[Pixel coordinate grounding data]
▼
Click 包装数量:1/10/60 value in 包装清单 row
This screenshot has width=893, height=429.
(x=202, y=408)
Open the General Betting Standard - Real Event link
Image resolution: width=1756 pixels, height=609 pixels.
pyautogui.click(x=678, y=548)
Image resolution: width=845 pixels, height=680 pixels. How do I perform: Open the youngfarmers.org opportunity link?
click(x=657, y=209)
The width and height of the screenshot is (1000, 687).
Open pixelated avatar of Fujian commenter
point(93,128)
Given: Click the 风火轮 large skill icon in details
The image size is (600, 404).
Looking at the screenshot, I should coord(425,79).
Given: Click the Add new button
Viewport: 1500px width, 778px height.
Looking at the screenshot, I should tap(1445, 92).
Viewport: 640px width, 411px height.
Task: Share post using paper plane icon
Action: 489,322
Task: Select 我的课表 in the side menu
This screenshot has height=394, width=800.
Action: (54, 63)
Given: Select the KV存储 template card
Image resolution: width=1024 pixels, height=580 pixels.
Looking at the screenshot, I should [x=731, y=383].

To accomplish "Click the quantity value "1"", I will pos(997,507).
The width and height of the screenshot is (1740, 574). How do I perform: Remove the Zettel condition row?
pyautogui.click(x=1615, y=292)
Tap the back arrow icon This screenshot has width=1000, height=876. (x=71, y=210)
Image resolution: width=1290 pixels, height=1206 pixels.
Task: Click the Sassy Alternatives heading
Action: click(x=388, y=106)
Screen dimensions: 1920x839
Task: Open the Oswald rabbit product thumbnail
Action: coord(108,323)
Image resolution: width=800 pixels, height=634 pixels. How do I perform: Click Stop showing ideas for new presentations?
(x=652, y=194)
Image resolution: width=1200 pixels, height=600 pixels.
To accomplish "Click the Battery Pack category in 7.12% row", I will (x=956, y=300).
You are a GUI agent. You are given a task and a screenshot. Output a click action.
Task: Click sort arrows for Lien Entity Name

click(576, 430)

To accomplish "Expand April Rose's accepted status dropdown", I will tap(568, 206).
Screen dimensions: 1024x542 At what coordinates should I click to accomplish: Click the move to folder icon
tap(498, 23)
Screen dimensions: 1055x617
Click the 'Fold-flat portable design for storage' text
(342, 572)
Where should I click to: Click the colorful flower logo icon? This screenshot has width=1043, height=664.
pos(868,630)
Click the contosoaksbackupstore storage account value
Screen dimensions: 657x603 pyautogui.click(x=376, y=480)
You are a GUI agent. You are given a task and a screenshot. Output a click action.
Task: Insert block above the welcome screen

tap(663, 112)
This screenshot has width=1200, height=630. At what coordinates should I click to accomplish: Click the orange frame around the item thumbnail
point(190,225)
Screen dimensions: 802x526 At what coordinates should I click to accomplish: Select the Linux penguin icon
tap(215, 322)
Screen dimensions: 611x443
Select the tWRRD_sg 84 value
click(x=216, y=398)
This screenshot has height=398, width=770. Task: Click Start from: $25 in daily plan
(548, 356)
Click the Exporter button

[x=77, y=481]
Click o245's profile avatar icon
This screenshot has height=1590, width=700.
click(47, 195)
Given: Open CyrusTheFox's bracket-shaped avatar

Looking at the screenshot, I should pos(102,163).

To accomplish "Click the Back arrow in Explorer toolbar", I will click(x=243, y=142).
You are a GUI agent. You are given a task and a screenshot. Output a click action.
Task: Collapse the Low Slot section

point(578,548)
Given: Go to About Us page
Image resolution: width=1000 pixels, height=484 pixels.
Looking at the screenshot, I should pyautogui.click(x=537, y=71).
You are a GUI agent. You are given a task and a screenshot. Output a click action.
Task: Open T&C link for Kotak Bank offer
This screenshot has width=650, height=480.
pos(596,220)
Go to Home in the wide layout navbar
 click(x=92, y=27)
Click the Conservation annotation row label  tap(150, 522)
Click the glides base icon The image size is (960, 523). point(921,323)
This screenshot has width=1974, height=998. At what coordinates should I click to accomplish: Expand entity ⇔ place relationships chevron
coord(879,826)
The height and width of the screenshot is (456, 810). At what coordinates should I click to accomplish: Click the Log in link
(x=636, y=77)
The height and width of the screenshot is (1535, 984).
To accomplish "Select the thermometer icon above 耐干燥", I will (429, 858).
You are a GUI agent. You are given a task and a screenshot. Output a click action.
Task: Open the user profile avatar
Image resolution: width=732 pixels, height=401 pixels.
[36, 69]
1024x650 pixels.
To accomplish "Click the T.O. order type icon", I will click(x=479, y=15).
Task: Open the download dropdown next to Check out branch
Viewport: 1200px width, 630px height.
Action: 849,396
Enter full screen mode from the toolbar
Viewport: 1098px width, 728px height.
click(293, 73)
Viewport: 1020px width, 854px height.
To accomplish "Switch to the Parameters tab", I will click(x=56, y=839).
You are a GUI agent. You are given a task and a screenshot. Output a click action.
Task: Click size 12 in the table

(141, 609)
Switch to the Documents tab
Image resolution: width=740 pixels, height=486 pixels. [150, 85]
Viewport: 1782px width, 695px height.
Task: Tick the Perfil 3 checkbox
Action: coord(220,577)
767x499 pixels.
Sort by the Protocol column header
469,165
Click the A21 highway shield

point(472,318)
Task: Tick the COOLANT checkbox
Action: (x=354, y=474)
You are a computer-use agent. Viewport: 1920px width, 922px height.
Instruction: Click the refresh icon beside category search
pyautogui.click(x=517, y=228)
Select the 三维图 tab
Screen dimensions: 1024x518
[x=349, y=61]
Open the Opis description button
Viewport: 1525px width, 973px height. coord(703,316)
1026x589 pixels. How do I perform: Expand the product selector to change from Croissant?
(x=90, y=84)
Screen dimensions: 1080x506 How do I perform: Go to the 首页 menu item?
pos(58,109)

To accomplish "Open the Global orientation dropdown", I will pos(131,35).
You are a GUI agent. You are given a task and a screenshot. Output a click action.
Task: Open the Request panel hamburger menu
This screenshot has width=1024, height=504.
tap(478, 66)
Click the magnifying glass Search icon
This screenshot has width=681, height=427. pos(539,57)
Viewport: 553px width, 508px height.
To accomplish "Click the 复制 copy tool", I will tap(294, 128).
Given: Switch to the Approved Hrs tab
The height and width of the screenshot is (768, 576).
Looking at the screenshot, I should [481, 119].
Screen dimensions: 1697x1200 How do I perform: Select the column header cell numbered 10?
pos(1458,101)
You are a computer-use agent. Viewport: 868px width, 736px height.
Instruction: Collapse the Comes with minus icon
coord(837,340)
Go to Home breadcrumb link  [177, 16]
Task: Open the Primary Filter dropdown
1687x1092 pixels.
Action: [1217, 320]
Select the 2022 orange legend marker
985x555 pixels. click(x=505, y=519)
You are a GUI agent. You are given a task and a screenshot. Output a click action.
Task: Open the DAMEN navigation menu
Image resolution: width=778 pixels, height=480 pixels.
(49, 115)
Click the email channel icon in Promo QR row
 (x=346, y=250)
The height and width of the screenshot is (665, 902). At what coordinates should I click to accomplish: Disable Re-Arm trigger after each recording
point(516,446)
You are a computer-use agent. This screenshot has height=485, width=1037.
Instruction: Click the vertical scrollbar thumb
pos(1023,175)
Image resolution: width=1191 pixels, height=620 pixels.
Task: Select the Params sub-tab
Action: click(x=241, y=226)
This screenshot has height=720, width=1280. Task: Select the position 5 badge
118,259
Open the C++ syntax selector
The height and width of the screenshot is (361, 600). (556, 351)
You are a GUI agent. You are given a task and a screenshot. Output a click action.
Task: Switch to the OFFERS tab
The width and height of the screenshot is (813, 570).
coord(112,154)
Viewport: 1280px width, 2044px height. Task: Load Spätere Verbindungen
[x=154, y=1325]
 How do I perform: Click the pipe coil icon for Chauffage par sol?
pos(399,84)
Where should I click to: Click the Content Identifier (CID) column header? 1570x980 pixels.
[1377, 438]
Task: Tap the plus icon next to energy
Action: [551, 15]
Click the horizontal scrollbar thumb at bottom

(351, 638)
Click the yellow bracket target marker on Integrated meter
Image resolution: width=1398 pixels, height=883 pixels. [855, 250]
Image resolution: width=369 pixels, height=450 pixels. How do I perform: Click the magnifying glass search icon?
▲
Within the entries, find all lines holding "dropdown" and copy each one.

**WRITTEN ANSWER:**
To accomplish "Expand April Rose's accepted status dropdown", I will tap(568, 206).
Task: Open the download dropdown next to Check out branch
To accomplish "Open the Global orientation dropdown", I will pos(131,35).
Task: Open the Primary Filter dropdown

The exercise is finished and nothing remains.